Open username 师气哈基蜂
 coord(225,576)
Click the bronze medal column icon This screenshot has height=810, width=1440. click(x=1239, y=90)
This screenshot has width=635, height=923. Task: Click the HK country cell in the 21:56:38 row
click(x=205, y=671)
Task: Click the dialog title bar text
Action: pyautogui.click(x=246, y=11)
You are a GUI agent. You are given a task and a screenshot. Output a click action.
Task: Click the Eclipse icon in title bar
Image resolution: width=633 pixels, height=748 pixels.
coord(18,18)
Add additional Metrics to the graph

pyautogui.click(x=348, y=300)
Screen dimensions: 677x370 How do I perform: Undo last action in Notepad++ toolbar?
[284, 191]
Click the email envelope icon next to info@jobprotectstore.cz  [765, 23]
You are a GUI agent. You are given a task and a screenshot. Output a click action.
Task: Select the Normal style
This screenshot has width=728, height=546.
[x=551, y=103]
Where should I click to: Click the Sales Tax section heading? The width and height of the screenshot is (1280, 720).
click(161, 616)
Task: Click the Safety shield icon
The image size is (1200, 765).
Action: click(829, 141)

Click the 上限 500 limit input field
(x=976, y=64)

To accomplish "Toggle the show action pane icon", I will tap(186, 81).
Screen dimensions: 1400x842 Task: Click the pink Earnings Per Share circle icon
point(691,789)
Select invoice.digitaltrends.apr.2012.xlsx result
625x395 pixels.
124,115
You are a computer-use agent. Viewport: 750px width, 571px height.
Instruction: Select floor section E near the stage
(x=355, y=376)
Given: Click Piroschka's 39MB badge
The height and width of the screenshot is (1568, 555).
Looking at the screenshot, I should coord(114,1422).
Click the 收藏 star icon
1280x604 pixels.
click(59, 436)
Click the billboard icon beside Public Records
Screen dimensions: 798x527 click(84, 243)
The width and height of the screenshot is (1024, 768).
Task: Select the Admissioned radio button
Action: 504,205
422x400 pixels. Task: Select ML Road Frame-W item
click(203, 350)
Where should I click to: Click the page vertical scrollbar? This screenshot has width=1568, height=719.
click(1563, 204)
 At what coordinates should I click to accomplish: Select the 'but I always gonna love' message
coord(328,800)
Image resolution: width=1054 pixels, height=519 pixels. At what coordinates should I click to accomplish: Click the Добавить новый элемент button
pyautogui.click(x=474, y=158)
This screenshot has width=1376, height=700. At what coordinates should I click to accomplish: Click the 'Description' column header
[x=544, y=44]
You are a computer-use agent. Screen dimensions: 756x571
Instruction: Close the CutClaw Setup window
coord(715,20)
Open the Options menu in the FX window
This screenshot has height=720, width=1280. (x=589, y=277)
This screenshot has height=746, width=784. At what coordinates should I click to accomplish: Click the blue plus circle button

• [WHAT TO WORK ON] Take the lines from the first line of the listing up to and including the line with "Task: Click the Eclipse icon in title bar" and give them again exactly.

• [ANSWER FOR THIS EXERCISE]
Open username 师气哈基蜂
 coord(225,576)
Click the bronze medal column icon This screenshot has height=810, width=1440. click(x=1239, y=90)
This screenshot has width=635, height=923. Task: Click the HK country cell in the 21:56:38 row
click(x=205, y=671)
Task: Click the dialog title bar text
Action: pyautogui.click(x=246, y=11)
You are a GUI agent. You are given a task and a screenshot. Output a click action.
Task: Click the Eclipse icon in title bar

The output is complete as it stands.